## BEGIN

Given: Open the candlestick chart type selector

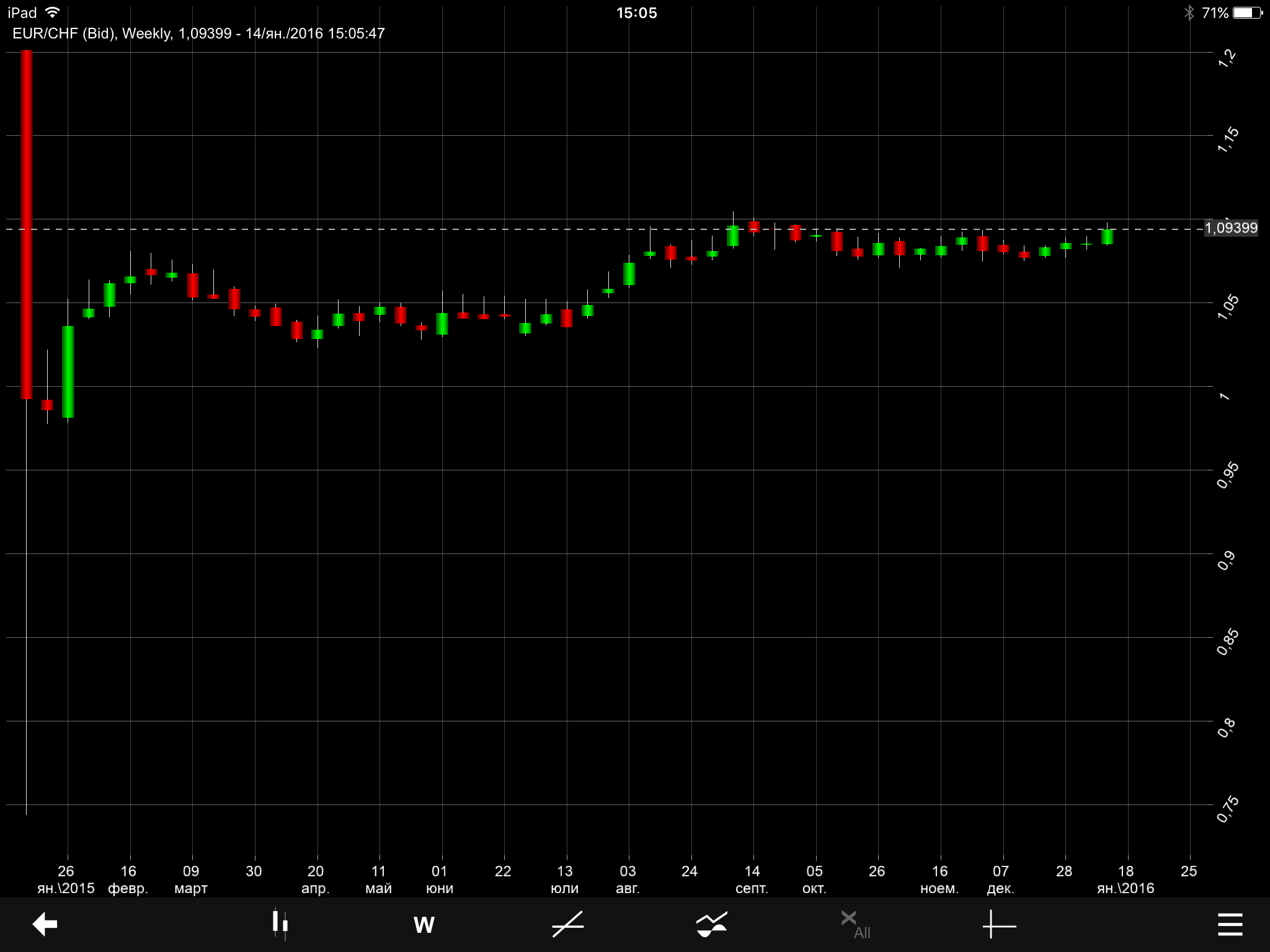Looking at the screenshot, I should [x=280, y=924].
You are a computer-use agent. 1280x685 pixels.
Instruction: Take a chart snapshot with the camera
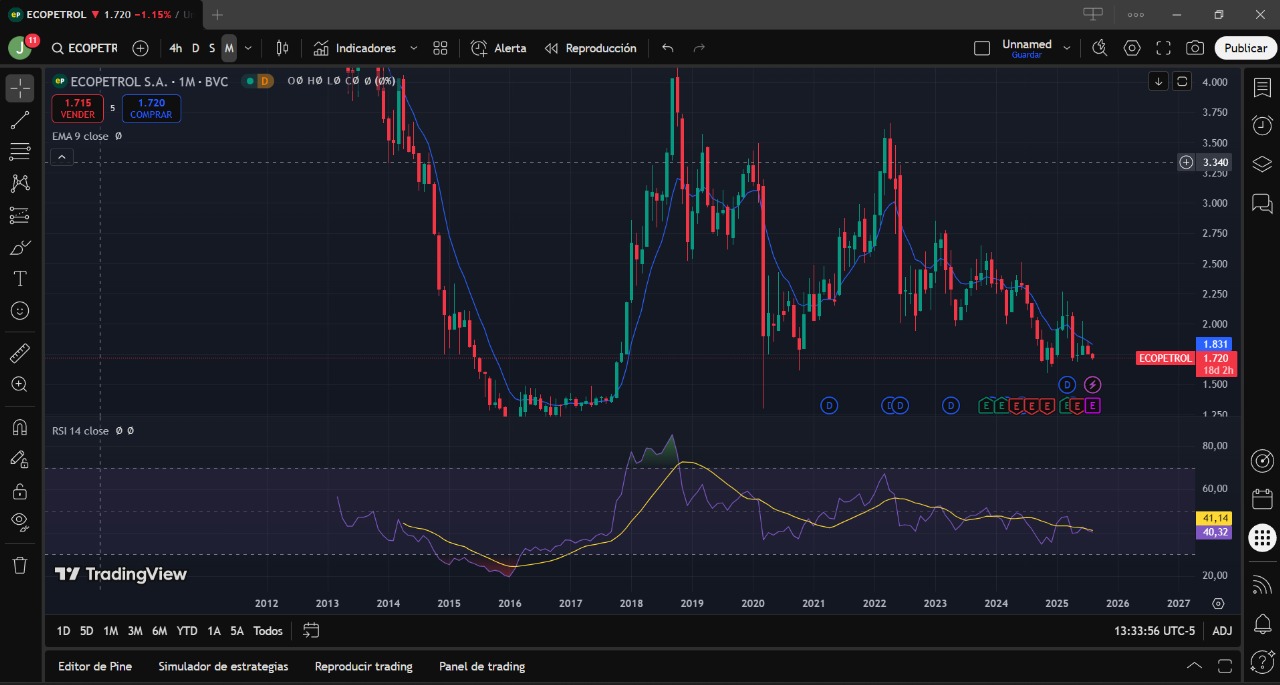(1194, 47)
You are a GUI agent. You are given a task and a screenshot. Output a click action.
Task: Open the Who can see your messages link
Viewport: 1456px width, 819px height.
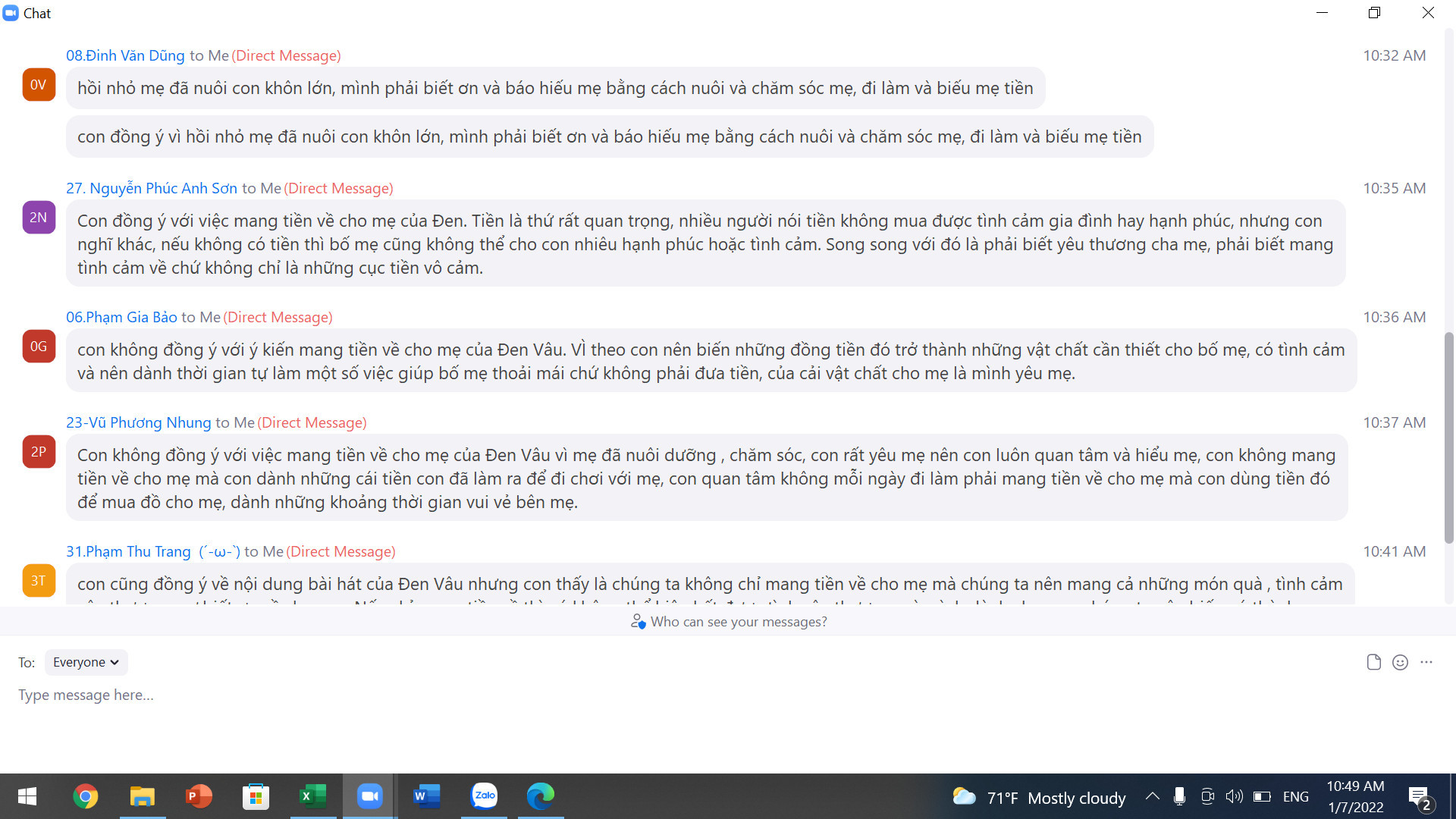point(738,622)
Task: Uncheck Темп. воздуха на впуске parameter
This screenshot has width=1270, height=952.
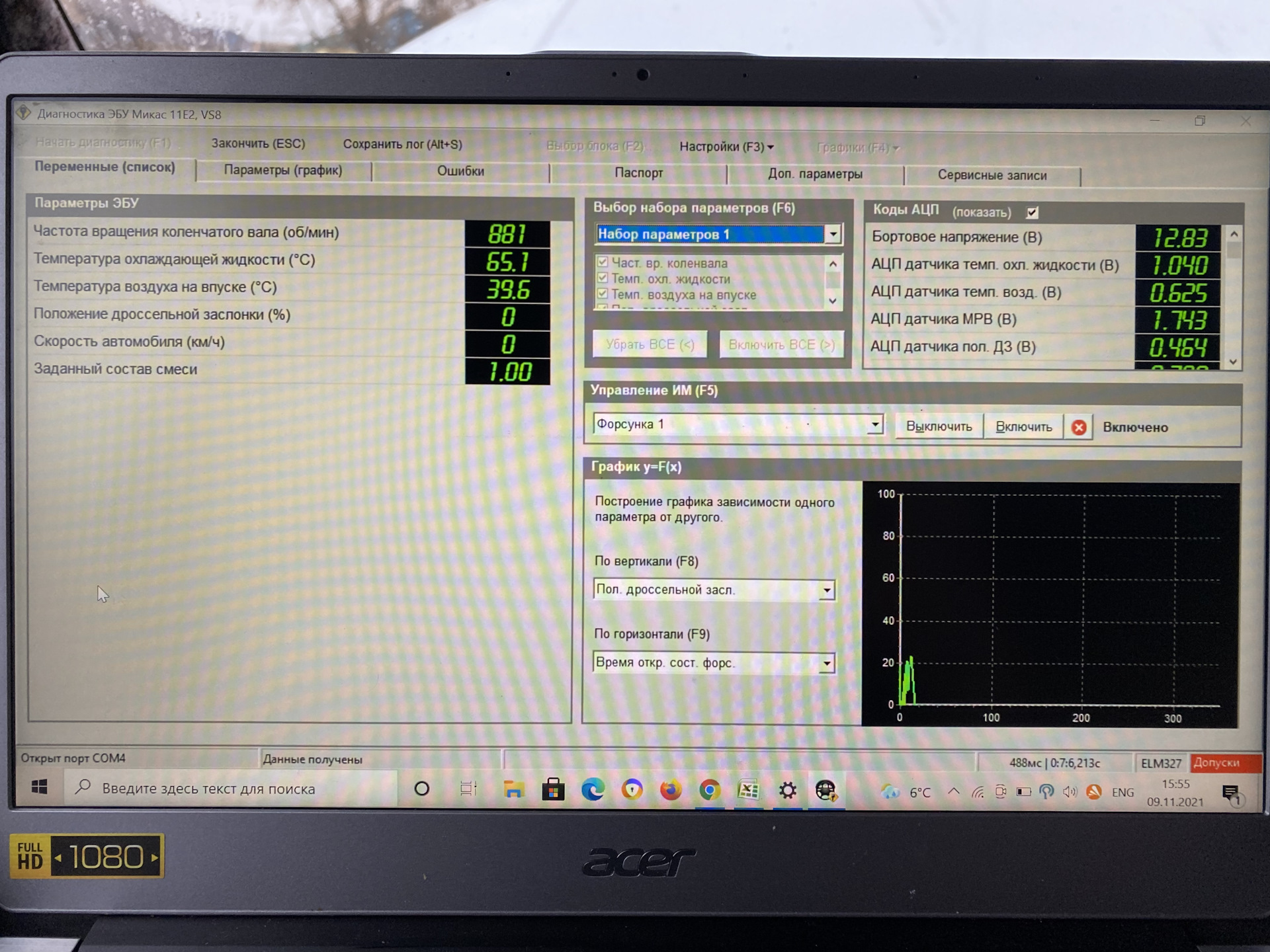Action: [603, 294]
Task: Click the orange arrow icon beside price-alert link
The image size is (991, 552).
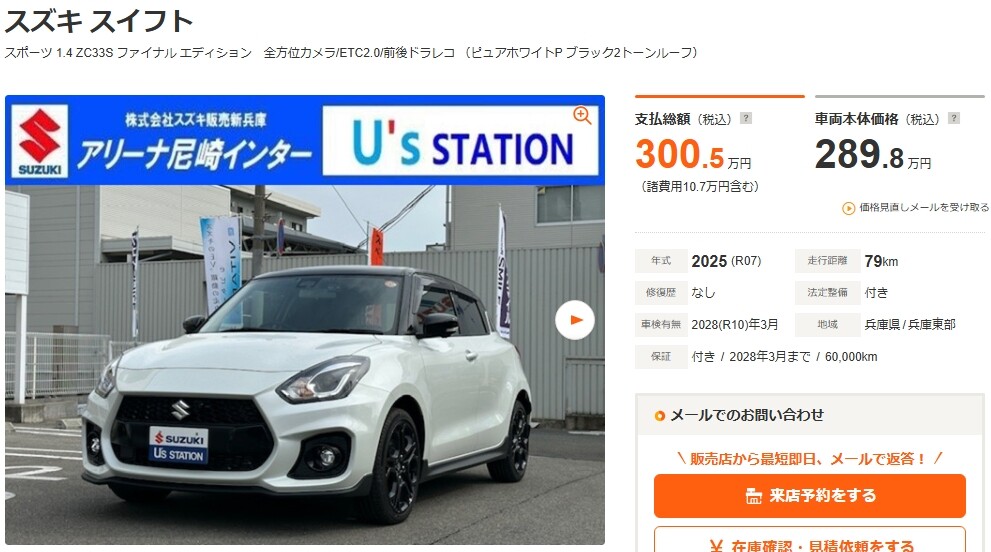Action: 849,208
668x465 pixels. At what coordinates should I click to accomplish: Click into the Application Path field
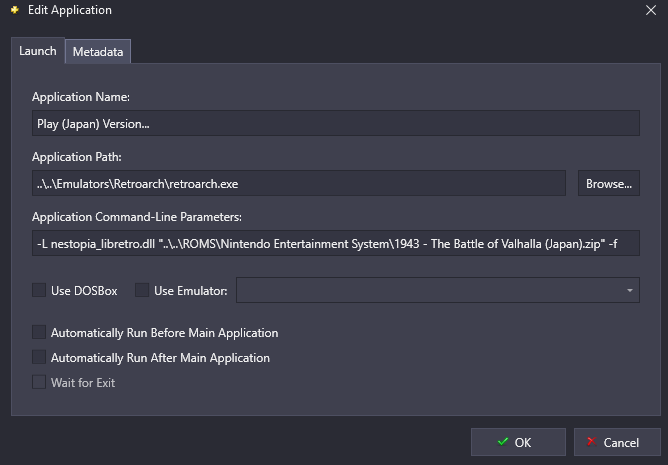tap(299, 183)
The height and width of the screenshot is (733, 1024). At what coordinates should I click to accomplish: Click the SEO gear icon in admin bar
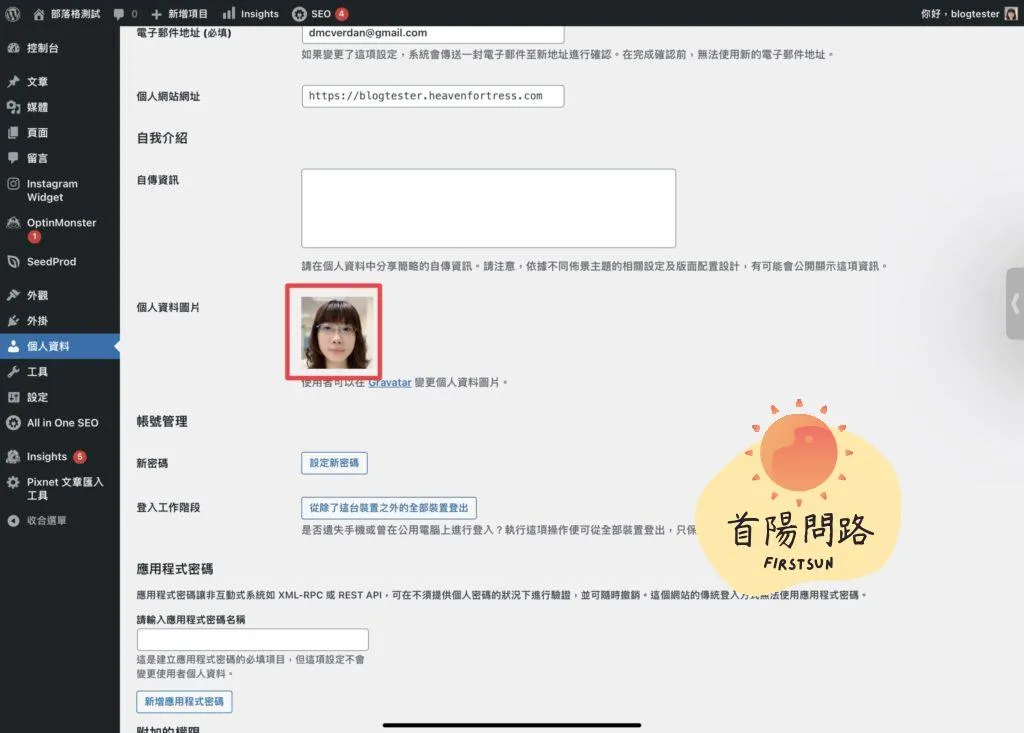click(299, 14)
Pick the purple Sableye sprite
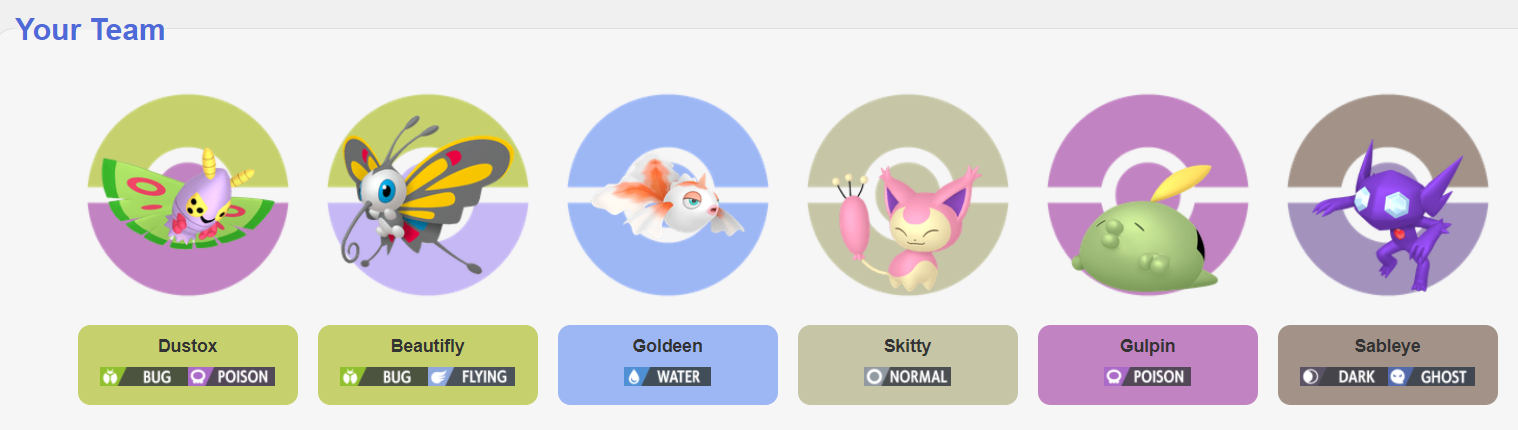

## END

### WRITTEN PROBLEM
Rewrite all of the rows above, switching every instance of "icon" to "symbol" and leaving everything else unchanged. Omit the pictures from your answer.

### ANSWER TO THIS EXERCISE
Given: Open the candlestick chart type selector

Looking at the screenshot, I should [x=280, y=924].
You are a computer-use agent. 1280x685 pixels.
Instruction: Take a chart snapshot with the camera
(1194, 47)
You are a GUI agent. You are given a task and a screenshot. Output a click action.
Task: Open the Who can see your messages link
Viewport: 1456px width, 819px height.
point(738,622)
Task: Uncheck Темп. воздуха на впуске parameter
This screenshot has width=1270, height=952.
Action: [603, 294]
Task: Click the orange arrow symbol beside price-alert link
The image size is (991, 552).
Action: 849,208
668x465 pixels. At what coordinates should I click to accomplish: Click into the Application Path field
tap(299, 183)
The height and width of the screenshot is (733, 1024). At what coordinates should I click to accomplish: Click the SEO gear symbol in admin bar
click(299, 14)
Pick the purple Sableye sprite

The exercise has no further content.